I focused — and saw a strange shape that hadn’t been there before. I’d been scanning this place for going on three hours. I had the contours memorized. Now something was different. The sun was already high, the morning cloud cover had gone — so I caught the gleam of an antler!

Now the shakes started big time. But my rifle was across my lap. The little buck (looked ideal for fajitas and venison Parmesan!) was rock still — as was I. He moved back into the thicket so I s-l-o-w-ly started bringing the gun up. With my elbows on my lap, I finally steadied the scope.

A 4-point at least — maybe a 6.

“Deep breath now,” I advised myself — just as the deer started walking, following the edge of the burn. I was a basket case.
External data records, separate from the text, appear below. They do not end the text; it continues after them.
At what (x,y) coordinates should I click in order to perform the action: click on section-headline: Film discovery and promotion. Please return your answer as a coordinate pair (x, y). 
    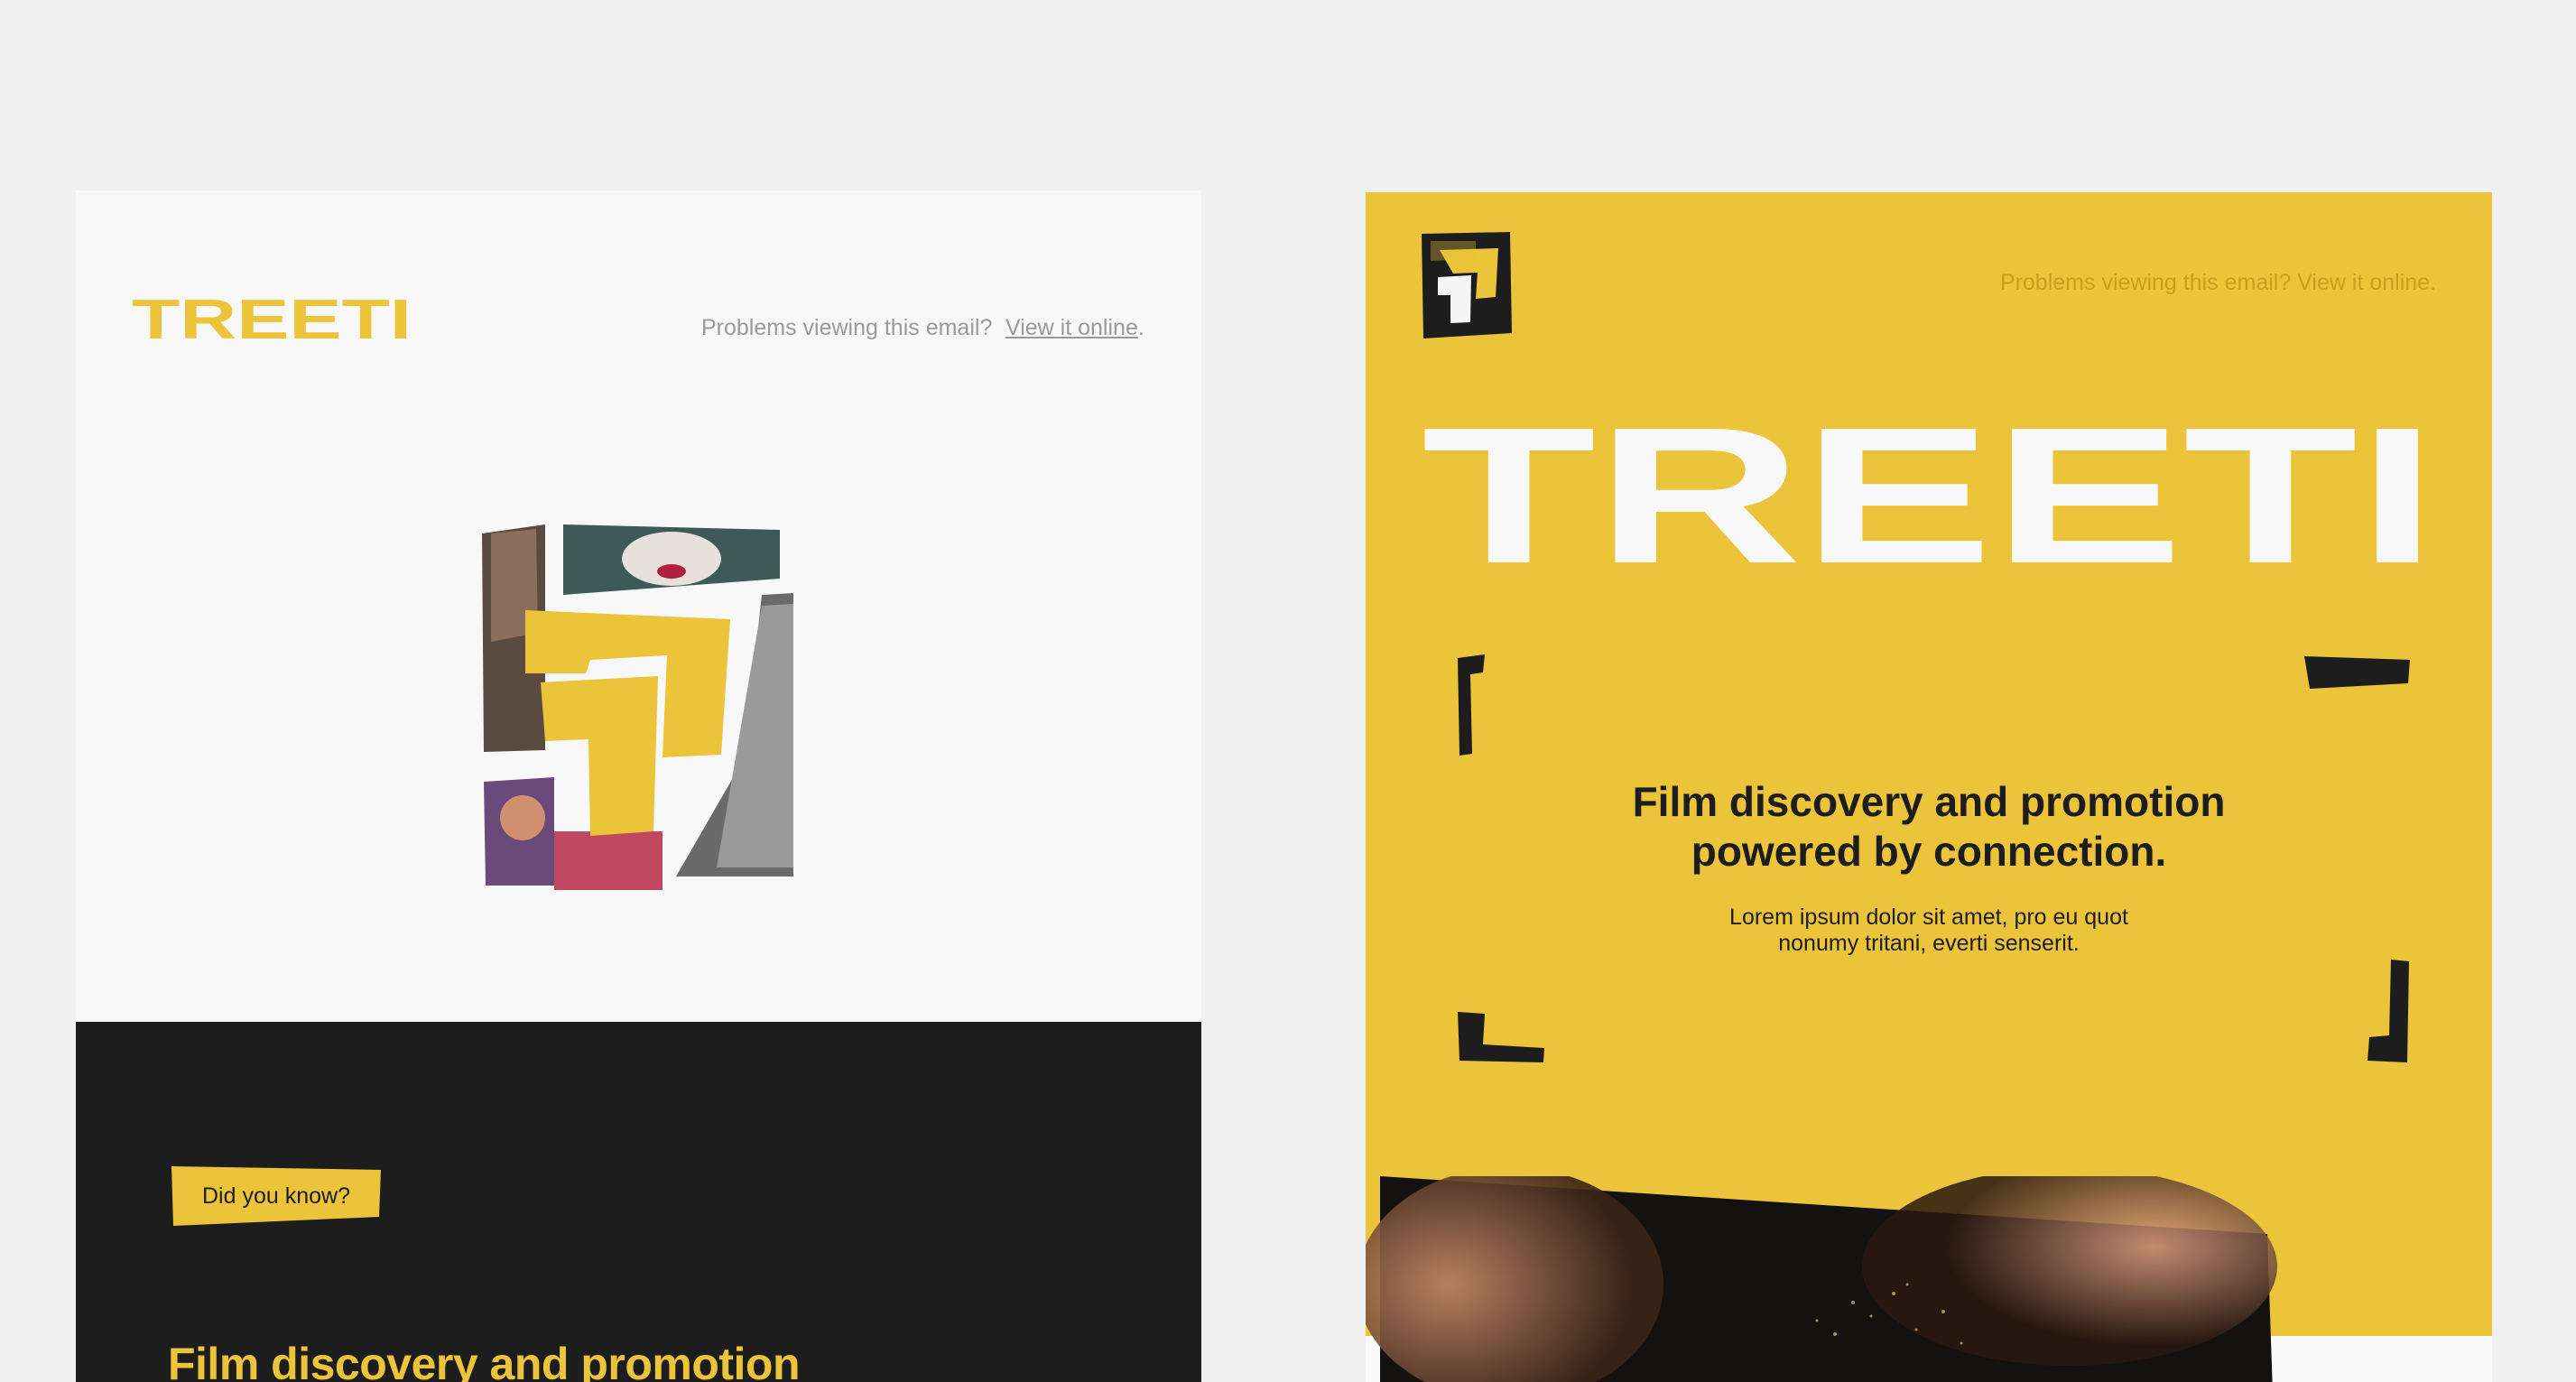
    Looking at the image, I should click on (484, 1360).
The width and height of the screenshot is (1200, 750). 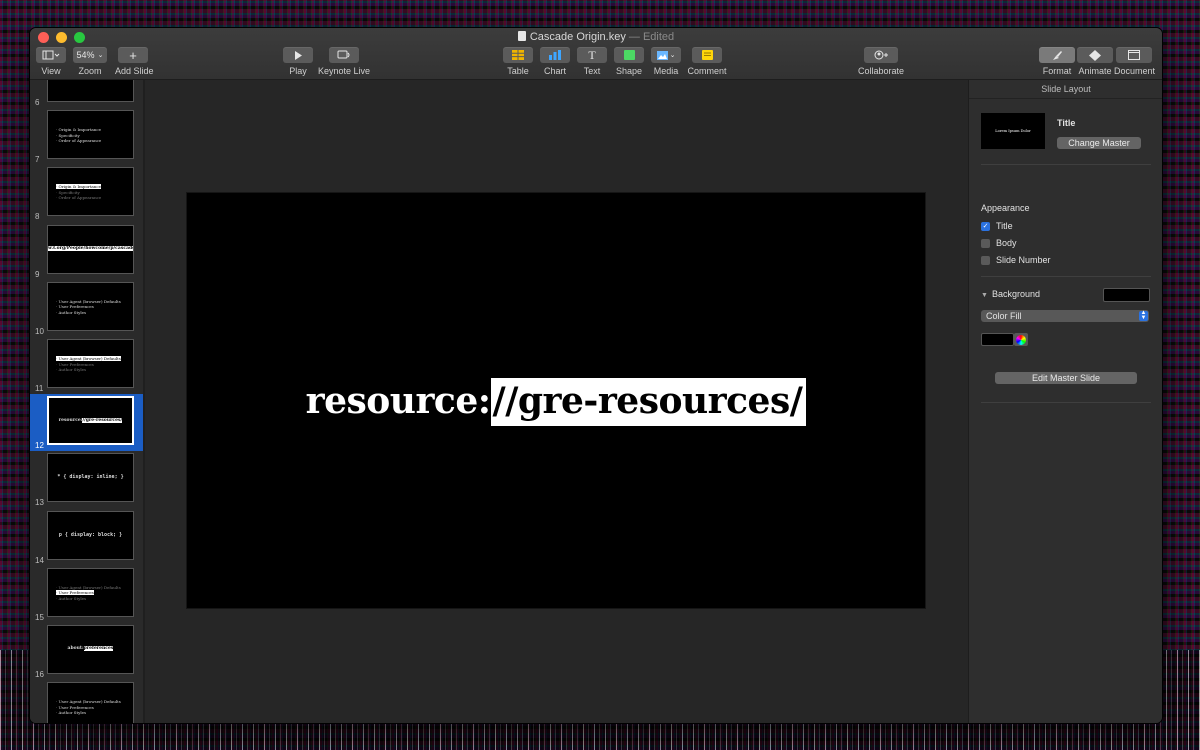 I want to click on table-button, so click(x=518, y=55).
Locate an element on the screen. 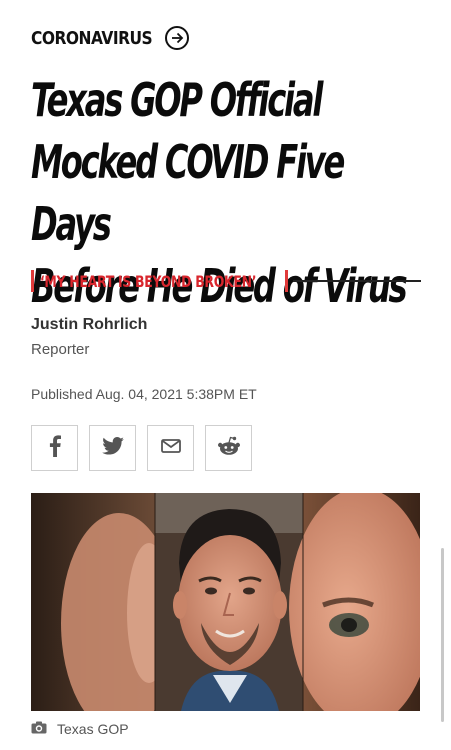  twitter-icon is located at coordinates (112, 448).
Then he stopped — and looked straight at me from a distance of maybe 80 yards. A classic standoff. A second ago I described him as “a shape that hadn’t been there earlier,” and he probably thought the same about me, 23 feet into this black gum and with very little leaf and branch cover around me.

“Good heavens!” I said to myself. “He ain’t gonna stand there forever!”

The crosshairs steadied on the juncture of his neck and shoulder. I started squeezing ….

PE-TOW!

He collapsed and started kicking — kicking — kicking. Leaves and mud going everywhere.

“Will he get back up? Did I just stun him?” I wondered while shakily cranking in another round. Then I focused through the scope and saw his tail give those last few shakes and quivers.

Nope. No need for another shot.

Amigos, is there a more glorious feeling afield!

Pelayo and Eddie waited all of 60 seconds after the shot before texting me.

The mud in bottoms captures every deer track and keeps them fresh looking for days. Most deer don’t actually travel in the bottom itself. It’s just that the relatively few times they do they leave such pretty tracks. Most deer trails run parallel to the bottom but halfway up the ridge from it.

Also, the few white oaks that grow in this type of timber are usually on the ridges. And we all know about white oak acorns. Tracks don’t show up so nicely on these leaf-carpeted ridges, but if you look closely you’ll usually find browsing sign and droppings in a semblance of a pattern along a semblance of a trail.

Hunting up here gets you away from the crowds and on the better traveled deer trails.

Oh, and Pelayo nailed one the following week, a nice 5-point. But he shot it over a rye and clover food plot. That doesn’t count.